Currently, sacral neurostimulation is a major therapeutic focus for rectal sphincter motor dysfunction, yielding up to 90% success rates, in selected cases, when well indicated. However, several patients with AI are not good candidates for neurostimulation; thus lacking effective treatment options [17].
Nerve transfer (NT) is considered a paramount strategy in the treatment of shoulder, elbow, wrist and finger motor deficits caused by traumatic brachial plexus lesions when the primary repair is unachievable [11, 20]. In recent decades, several studies have assessed using NT to treat bladder and anorectal motor dysfunction, although most were anatomical feasibility or experimental trials in animals [4,5,6, 13, 14, 25,26,27]. Barbe et al. documented the anatomical feasibility of this model in human cadavers, using a femoral nerve branch as a donor to the vastus medialis muscle by perineal access [6]. While only few studies have evaluated feasibility of NT for reestablishing anal sphincter control in humans, clinical investigations have started to shed light on this technique to establish urethral sphincter control in patients with severe spinal cord lesions associated with neurogenic bladder [18]. For example, Livshits et al. proposed intercostal (T11-12) NT to S2 and S3 branches to treat neurogenic bladder symptoms in patients with spinal cord injuries, observing increased urodynamic parameters and bulbocavernosus, anal and cremaster reflex recovery [18].
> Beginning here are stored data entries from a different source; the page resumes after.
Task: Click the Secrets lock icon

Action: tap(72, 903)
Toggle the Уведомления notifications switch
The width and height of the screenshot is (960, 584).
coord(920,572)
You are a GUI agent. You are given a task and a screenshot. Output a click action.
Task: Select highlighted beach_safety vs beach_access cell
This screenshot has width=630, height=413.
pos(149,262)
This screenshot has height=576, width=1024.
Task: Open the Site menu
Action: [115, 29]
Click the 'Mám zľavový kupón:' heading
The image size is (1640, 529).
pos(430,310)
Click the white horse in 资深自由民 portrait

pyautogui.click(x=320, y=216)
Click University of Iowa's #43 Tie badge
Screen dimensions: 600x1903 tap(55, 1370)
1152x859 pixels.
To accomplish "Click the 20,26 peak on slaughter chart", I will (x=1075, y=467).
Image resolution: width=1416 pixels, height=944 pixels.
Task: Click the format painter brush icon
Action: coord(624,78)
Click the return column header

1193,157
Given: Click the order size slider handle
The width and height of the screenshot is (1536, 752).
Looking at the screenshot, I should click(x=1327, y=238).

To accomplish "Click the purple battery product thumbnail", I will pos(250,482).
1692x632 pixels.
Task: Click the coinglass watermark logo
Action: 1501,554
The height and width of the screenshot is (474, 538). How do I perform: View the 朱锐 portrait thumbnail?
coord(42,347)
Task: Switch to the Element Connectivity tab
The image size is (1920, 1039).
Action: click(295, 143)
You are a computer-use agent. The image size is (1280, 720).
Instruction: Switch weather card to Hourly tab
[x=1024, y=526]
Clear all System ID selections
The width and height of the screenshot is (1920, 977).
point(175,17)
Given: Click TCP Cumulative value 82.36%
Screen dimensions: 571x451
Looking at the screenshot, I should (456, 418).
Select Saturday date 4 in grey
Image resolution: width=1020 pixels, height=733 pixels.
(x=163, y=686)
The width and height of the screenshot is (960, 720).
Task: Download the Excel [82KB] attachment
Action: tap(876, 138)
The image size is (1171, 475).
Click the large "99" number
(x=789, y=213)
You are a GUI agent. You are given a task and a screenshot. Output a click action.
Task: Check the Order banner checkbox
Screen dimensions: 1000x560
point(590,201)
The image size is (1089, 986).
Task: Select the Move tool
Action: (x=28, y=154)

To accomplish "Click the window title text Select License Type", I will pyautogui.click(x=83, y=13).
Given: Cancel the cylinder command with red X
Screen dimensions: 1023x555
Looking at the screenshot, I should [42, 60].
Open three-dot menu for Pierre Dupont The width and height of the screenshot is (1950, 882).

Other studies have estabilished the feasibility of using NT to reinervate the urethral and anal sphincter muscles in animal models. In dogs, Ruggieri et al. demonstrated that re-innervating the bladder could be achieved via NT of spinal (coccygeal branches of the lumbosacral plexus) or peripheral nerves (genitourinary nerve) to sectioned sacral roots as late as three months after denervation [26, 27]. Also in dogs, these authors studied reinnervating urethral and anal sphincter muscles via NT of a sensory branch of the femoral nerve (saphenous nerve) to pudendal nerve (PN) technique [25]. Reinnervation was documented by retrograde immunofluorescence (fluorogold) and histopathological examination of specimens.
In rats, Dong et al. documented reinnervation of the rectum and anal sphincter, transferring autonomic nerves originating at L4 to somatic nerves from L5-S1 [12]. Reinnervation also was confirmed by fluorogold. The same authors recently published a further experimental study in rats describing rectal reinnervation via NT of the genitofemoral nerve to pelvic nerves [13]. In the most recent publication on this subject [4], anorectal function was restored by NT of anterior and posterior branches of L5 to anterior and posterior branches of S1.
Here, we investigated anatomical feasibility of nerve transfer from a motor fascicle from a specific branch of the tibial portion of the sciatic nerve that innervates the long portion of the biceps femoris muscle (LHBFM) to the PN, as a potential approach to reestablish the motor function of anal sphincter. Anatomical feasibility of this NT to reinnervate PN was tested via transgluteal access, using two distinct points of coaptation: proximal (technically easier) and distal (closer to the target muscle).
Materials and methods
This study was approved by the institutional ethics committee (n.60067316.6.0000.5258) and used formalinized anatomical specimens from the Department of Anatomy at the Biomedical Institute of the Federal University of Rio de Janeiro State (UNIRIO). All anatomical material was pre-inspected to ensure its integrity.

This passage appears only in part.